# Umgang mit hochgeladenen Dateien



## Shaun0 (4. Jan 2013)

Hallo Zusammen,

wie geht ihr Allgemein mit von Usern hochgeladenen Dateien um? Z.B. Bildern.
Bei einem ablegen im .war würden diese ja eine Aktualisierung der Applikation nicht überleben.
Eine extra Datenbank finde ich jetzt auch nicht unbedingt Best Practice.
Was meint Ihr?

Grüße Shaun


----------



## Sym (4. Jan 2013)

Wieso eine extra DB? Du hast doch sicherlich schon eine, in der Applikation, oder?
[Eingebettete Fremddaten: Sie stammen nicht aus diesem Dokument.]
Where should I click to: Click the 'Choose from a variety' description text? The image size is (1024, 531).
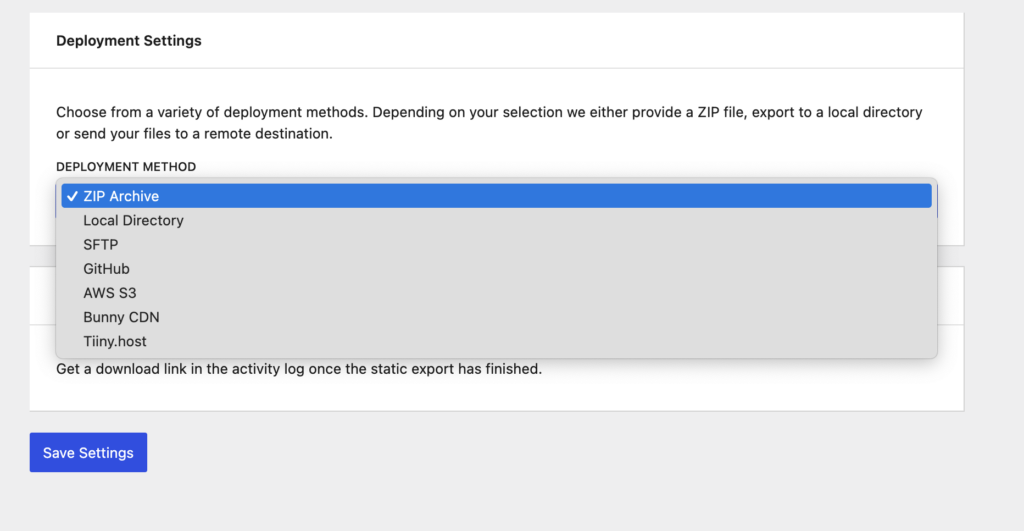point(489,123)
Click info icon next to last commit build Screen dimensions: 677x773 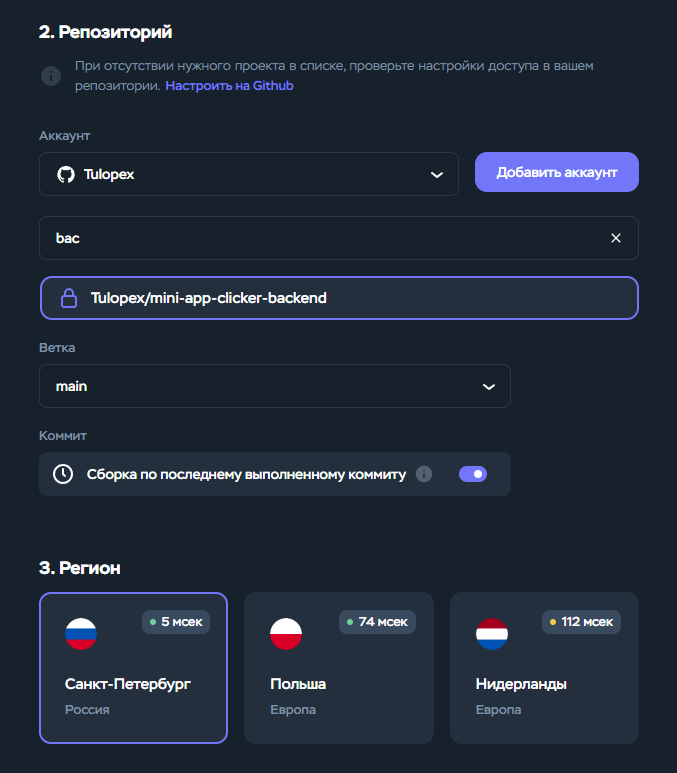coord(424,474)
Falls nicht, nutze eine Embedded-DB.


----------



## Shaun0 (4. Jan 2013)

Macht es nicht mehr Sinn die Daten irgendwo statisch abzulegen und nur die Referenz in der Datenbank zu speichern?

Mein Erster Gedanke war folgender.


Bild wird von einem Benutzer hochgeladen
Bild wird in ei Größen konvertiert (klein, mittel, groß)
Bilder werden unter /images/ abgespeichert
Adressen der Bilder werden in einer Datenbank gespeichert

Die Java-Klasse zum speichern könnte so aussehen.

```
@Entity
public class UploadedImage {
@Id
Long id;
String title;
String description;
String path;
String middlePath;
String thumbPath;
}
```

Jedoch speichere ich ja jetzt die Bilder im .war-file.
Wenn ich nun ein Update der Anwendung machen würde, wären alle Bilder weg.


----------



## Templarthelast (4. Jan 2013)

Wie wäre es, wenn du die Bilder irgendwo auf einem Server speicherst? Alternativ kannst du auch den Inhalt des Bildes in einer Datenbank speichern.


----------



## Sym (4. Jan 2013)

Warum meinst Du, dass das Speichern auf der Platte besser sei als in einer DB? Was bringt Dir das für Vorteile? Die DB schreibt auch nur auf die Platte.


----------



## Shaun0 (4. Jan 2013)

@Templarthelast Genau, und wie kann ich dann den Ordner über http verfügbar machen? Ich nutzen den JBoss 7 als AS.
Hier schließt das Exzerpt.